***** Input *****
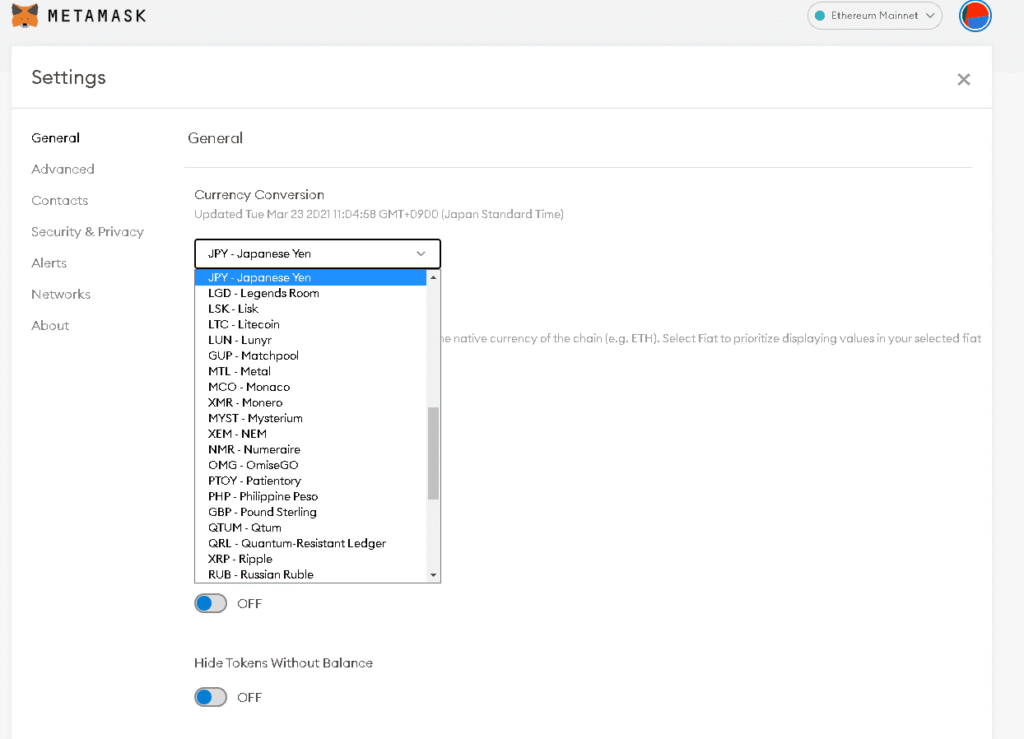Switch to the Alerts section
1024x739 pixels.
[x=49, y=263]
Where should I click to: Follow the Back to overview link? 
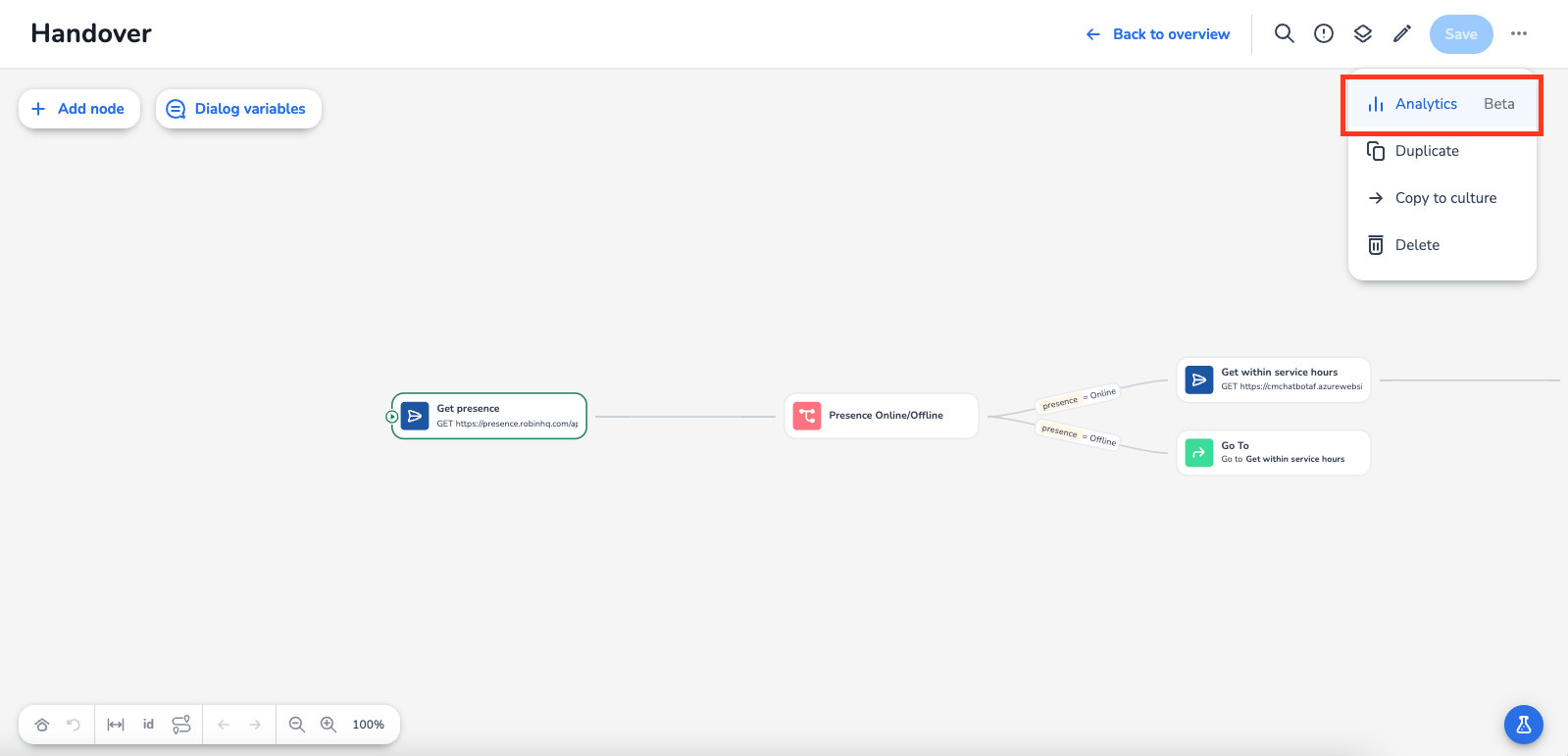coord(1158,34)
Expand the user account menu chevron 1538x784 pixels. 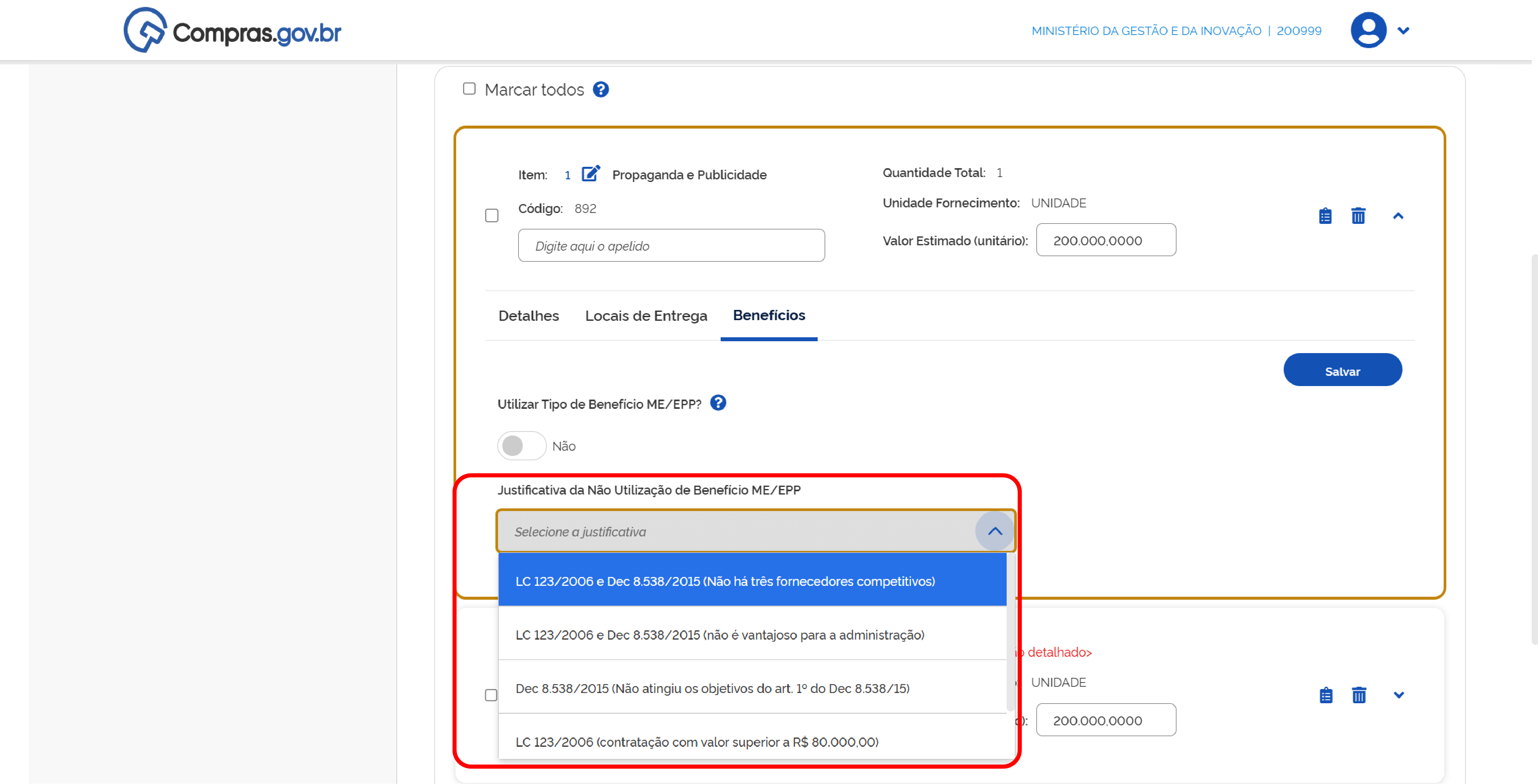[x=1403, y=30]
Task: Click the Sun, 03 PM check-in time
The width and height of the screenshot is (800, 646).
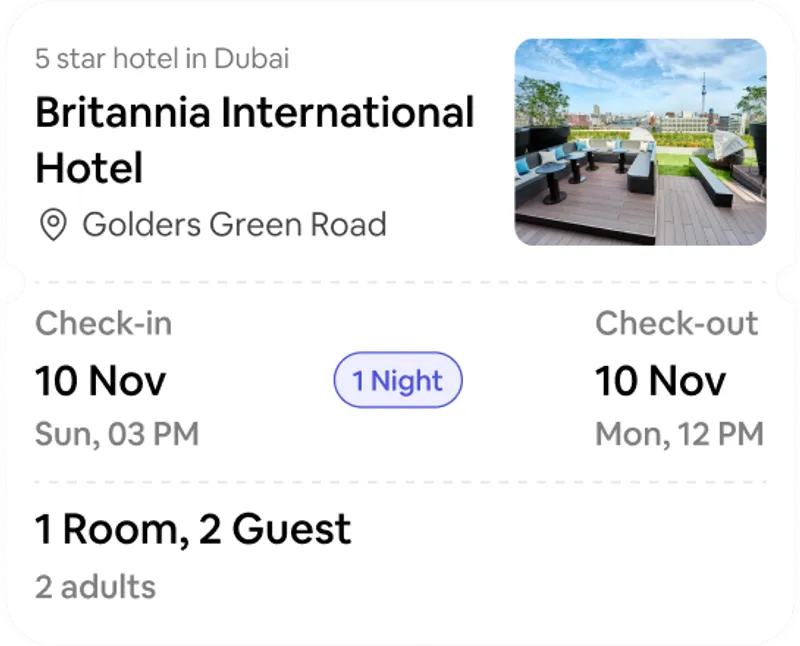Action: [117, 434]
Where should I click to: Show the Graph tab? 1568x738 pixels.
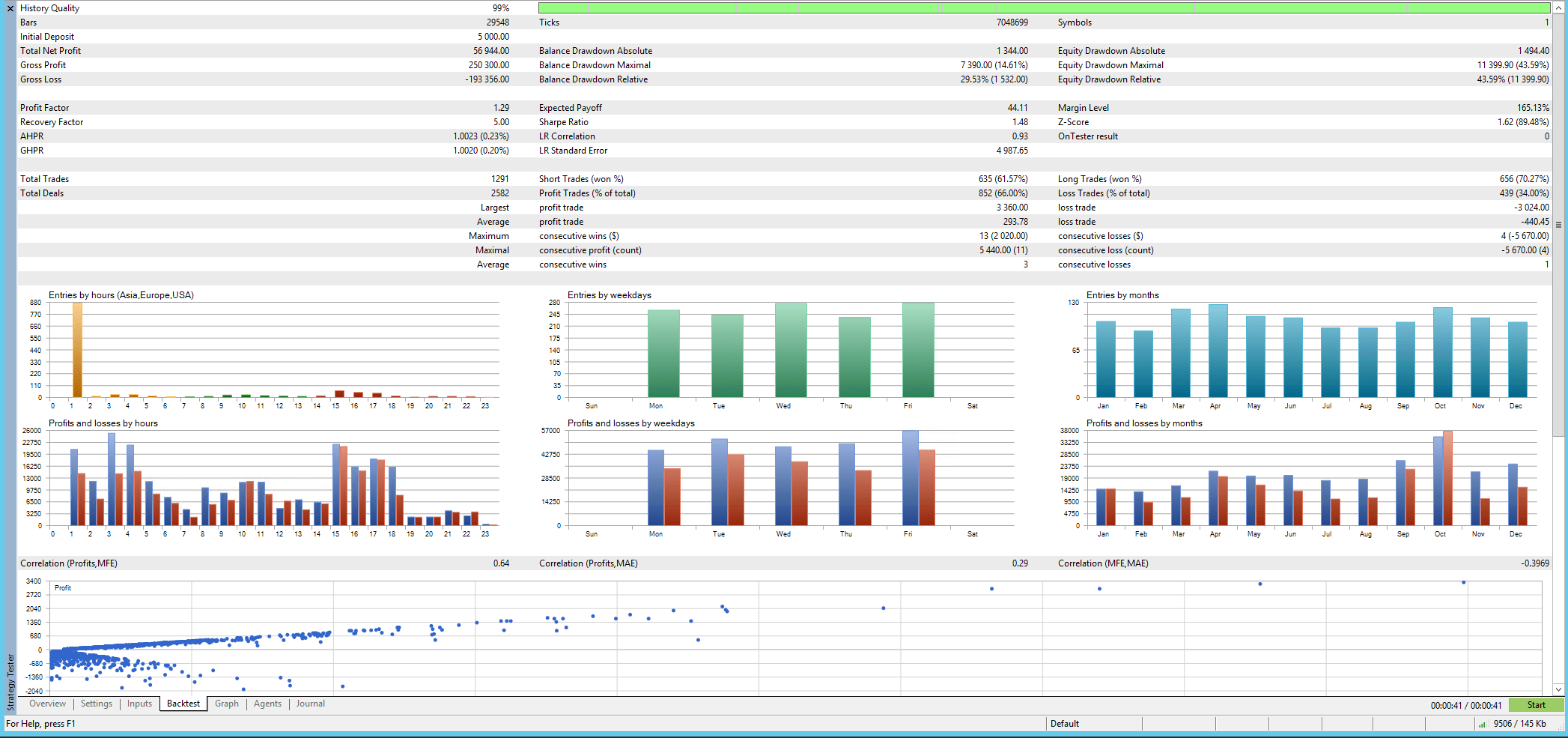point(226,704)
*****
■ **Exercise instructions**
Find the line that contains "Task: Click the Sun, 03 PM check-in time". Reproduce it and every later line of the records exactly, minus the pictures.

■ **Result of the task**
Task: Click the Sun, 03 PM check-in time
The width and height of the screenshot is (800, 646).
Action: [117, 434]
Where should I click to: Show the Graph tab? 1568x738 pixels.
point(226,704)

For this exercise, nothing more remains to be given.